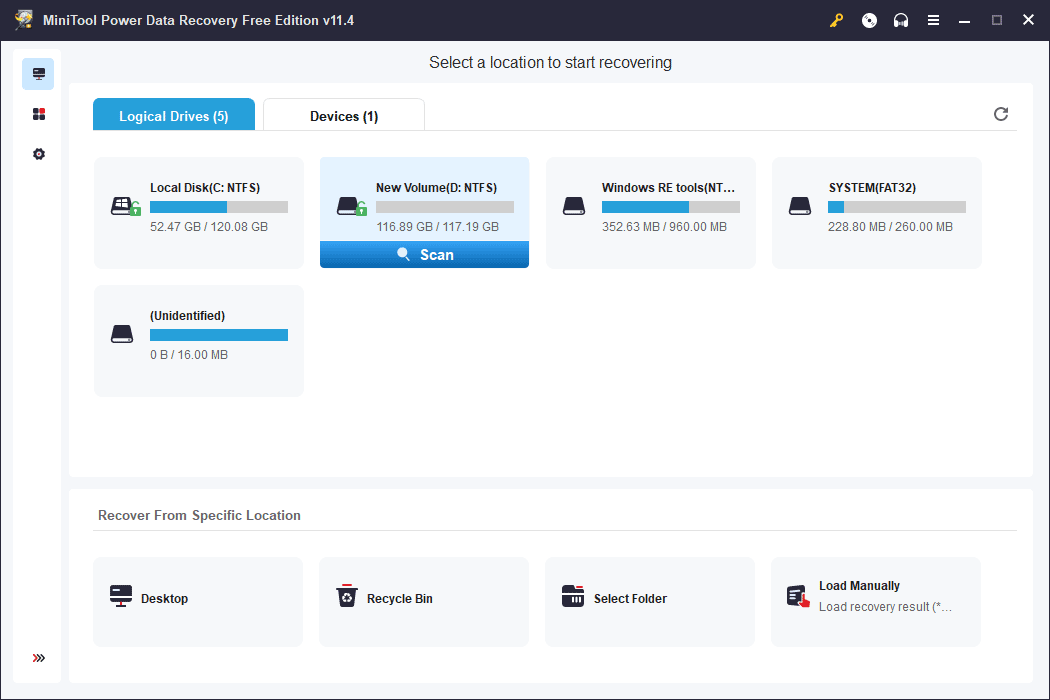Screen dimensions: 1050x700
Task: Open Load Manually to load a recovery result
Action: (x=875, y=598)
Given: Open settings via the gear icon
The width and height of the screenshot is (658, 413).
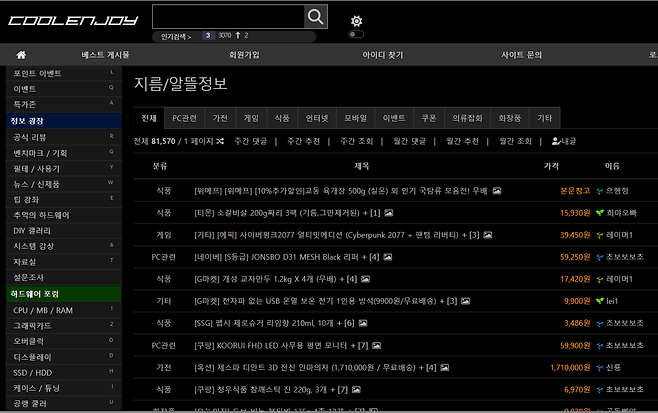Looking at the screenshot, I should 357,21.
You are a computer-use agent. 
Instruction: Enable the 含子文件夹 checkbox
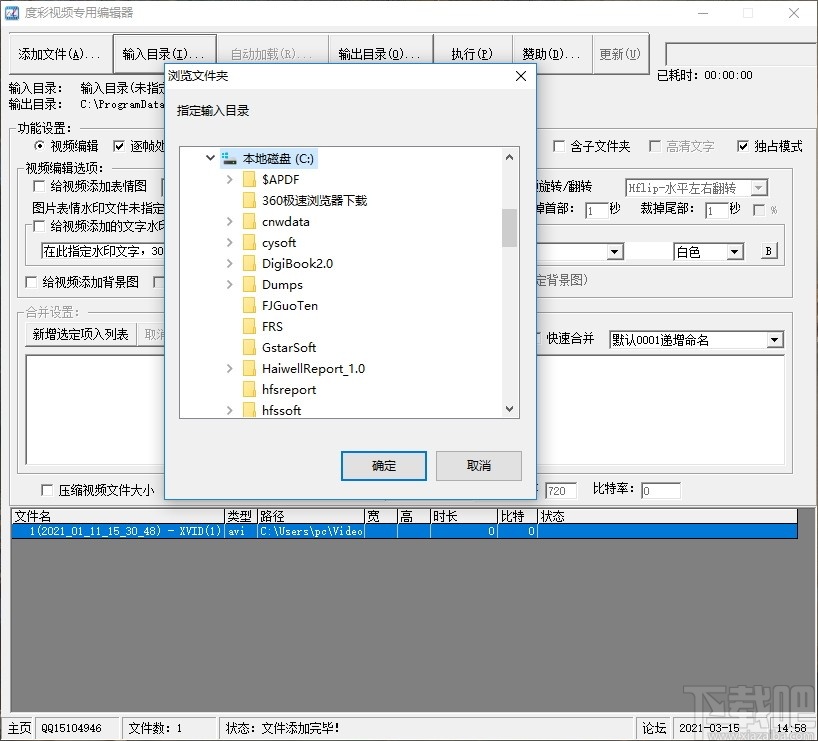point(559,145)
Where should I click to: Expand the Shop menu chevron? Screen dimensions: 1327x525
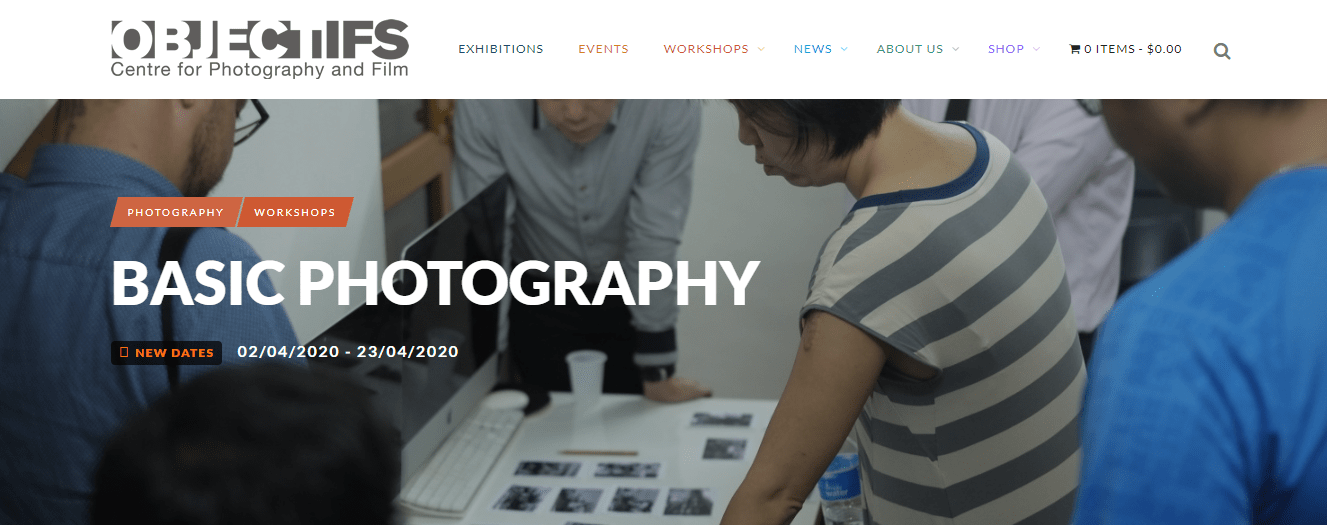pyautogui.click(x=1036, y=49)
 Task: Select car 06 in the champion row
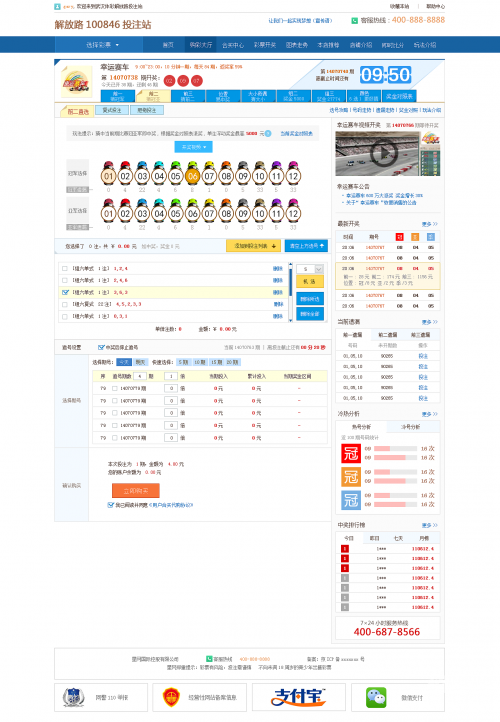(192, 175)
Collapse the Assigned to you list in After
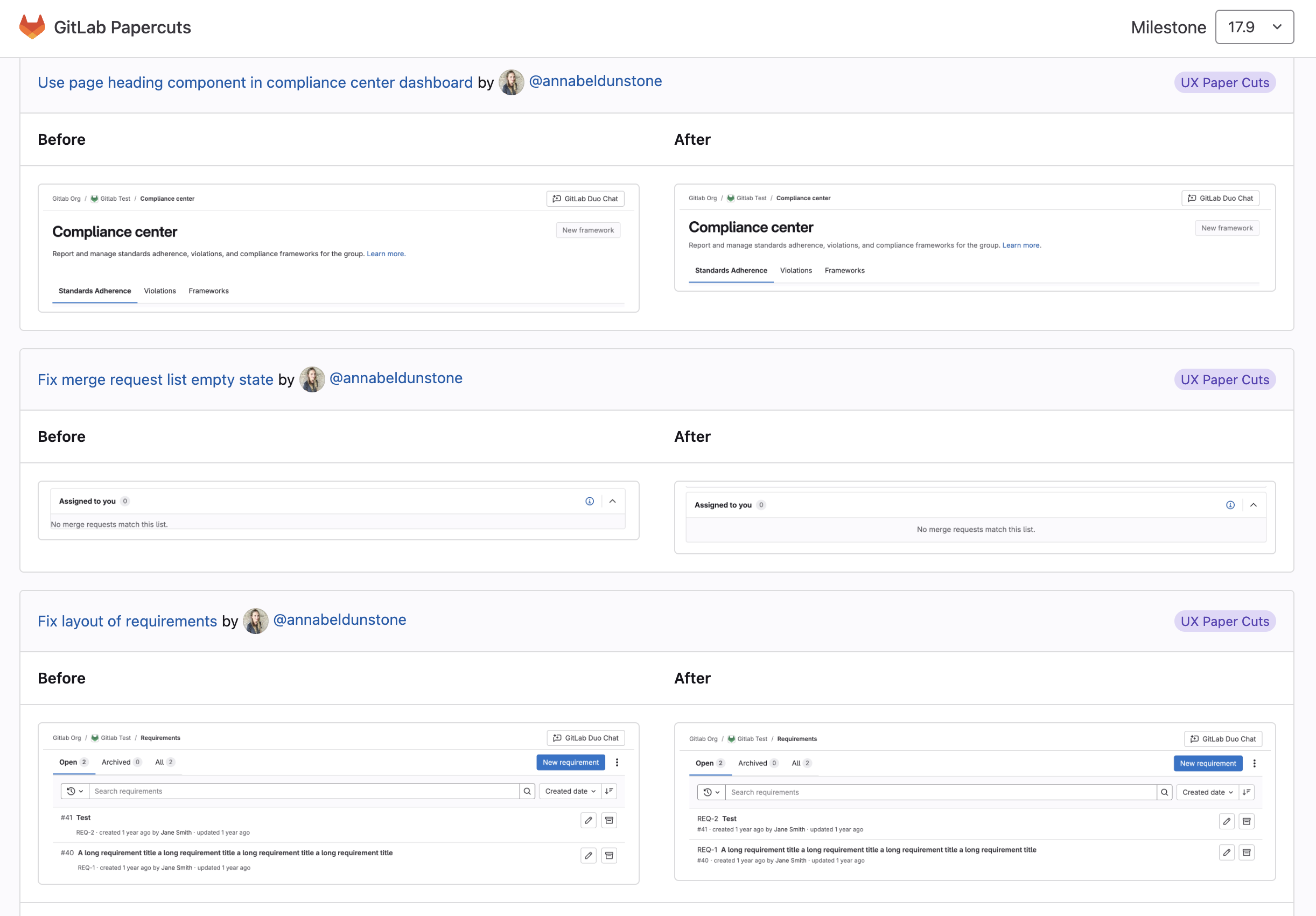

----------

→ **Task**
Retype every one of the entries above word for word, leaving the pictures out.

→ **Task answer**
Screen dimensions: 1050x700
Task: Open Load Manually to load a recovery result
Action: (x=875, y=598)
Given: Open settings via the gear icon
The width and height of the screenshot is (658, 413).
Looking at the screenshot, I should 357,21.
You are a computer-use agent. 
Instruction: Enable the 含子文件夹 checkbox
point(559,145)
Where should I click to: Expand the Shop menu chevron? Screen dimensions: 1327x525
pyautogui.click(x=1036, y=49)
 Task: Select car 06 in the champion row
(192, 175)
Collapse the Assigned to you list in After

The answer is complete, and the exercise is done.